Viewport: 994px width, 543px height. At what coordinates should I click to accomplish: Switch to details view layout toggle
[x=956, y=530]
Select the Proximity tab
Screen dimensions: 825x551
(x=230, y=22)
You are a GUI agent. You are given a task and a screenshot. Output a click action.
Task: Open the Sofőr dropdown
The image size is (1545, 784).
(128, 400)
______
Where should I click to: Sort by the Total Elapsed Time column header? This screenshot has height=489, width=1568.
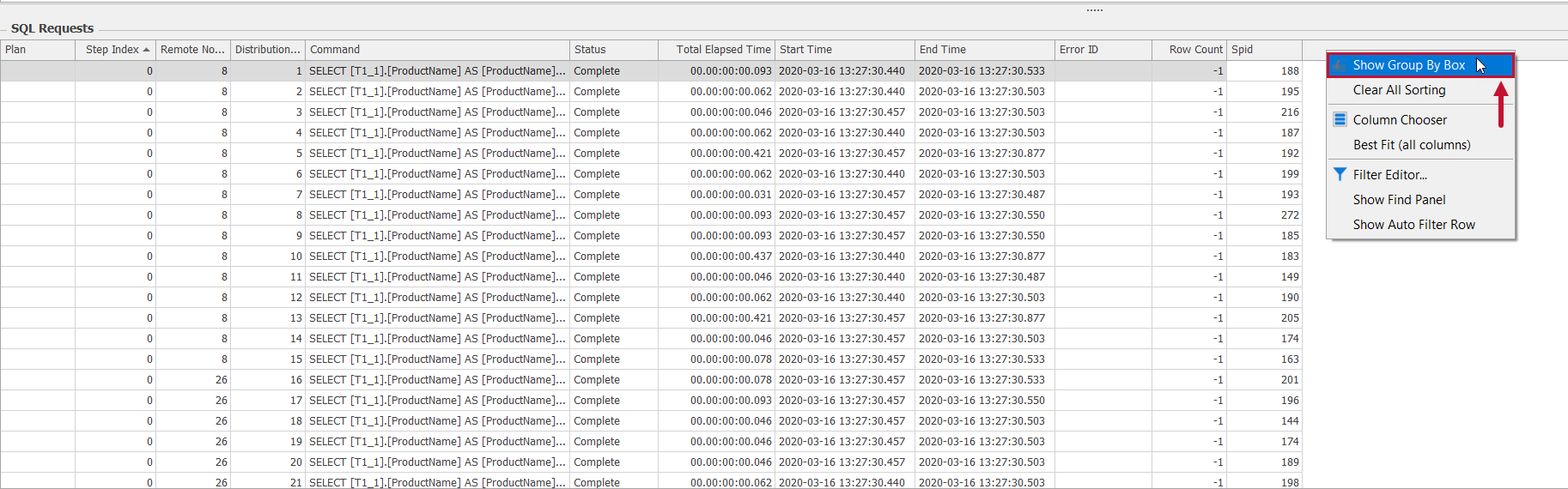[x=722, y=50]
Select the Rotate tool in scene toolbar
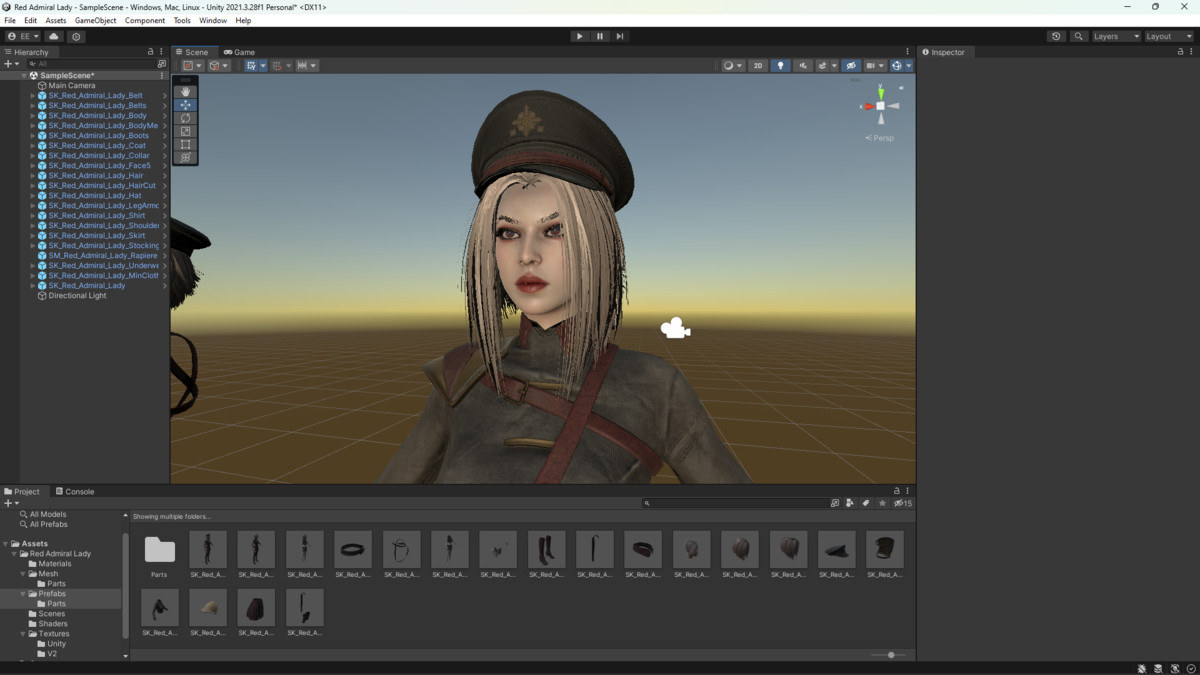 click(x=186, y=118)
______
_TASK TO COMPLETE_. For this exercise, please output exactly the lines above starting at the line with "Viewport: 994px width, 543px" and ending at the line with "Task: Open the Sofőr dropdown", ends included.

_TASK RESULT_.
Viewport: 994px width, 543px height. At what coordinates should I click to accomplish: Switch to details view layout toggle
[x=956, y=530]
Select the Proximity tab
Screen dimensions: 825x551
(x=230, y=22)
You are a GUI agent. You are given a task and a screenshot. Output a click action.
Task: Open the Sofőr dropdown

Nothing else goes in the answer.